It examines the issue of GUIs vs. command line interfaces, among other things.

I'm pretty sure there is an anecdote there that says that Mac OS did have a hidden command line? It was only for Apple engineers, not for end users, but it was there. I'd appreciate a pointer if anyone remembers.




The Macintosh Programmers Workbench (MPW), the first IDE for Mac, had a command-line with a simple shell.

When I used it in 1986 it really needed a big machine, i.e. 512K RAM :-)


MPW had an interesting way to ease GUI-centric users into its CLI-centric world. There was a mode you could trigger for commands that brought up a help-oriented GUI for the command to build the command argument list, which would then echo onto the command line. Depending upon who built the GUI, it was usually a less terse and friendlier help for new users than AIX's SMIT, for those who are familiar with that.
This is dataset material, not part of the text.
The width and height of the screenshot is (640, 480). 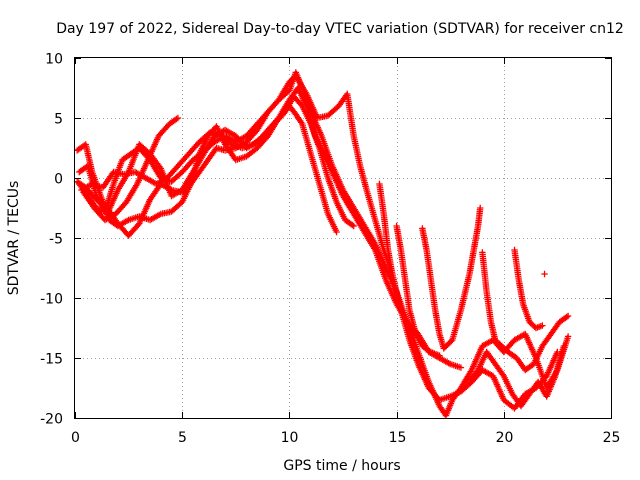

I sometimes wish there was an open source equivalent like that for Linux , but with live, interactive building of the command as the GUI options were manipulated so new users could get a feel for commands more readily. This would act as an intermediate help system for casual users that is friendlier than manpages, and more immediate than searching around the Net.

[1] https://www.macintoshrepository.org/1360-macintosh-programme...


> There was a mode you could trigger for commands that brought up a help-oriented GUI for the command to build the command argument list, which would then echo onto the command line.

This still lives on in a sense. For example, in VSCode, many UI commands translate to executing shell code in its internal terminal (and you can see both the commands and the output).


Thanks, I'm pretty sure that's what Stephenson mentioned in his essay / book.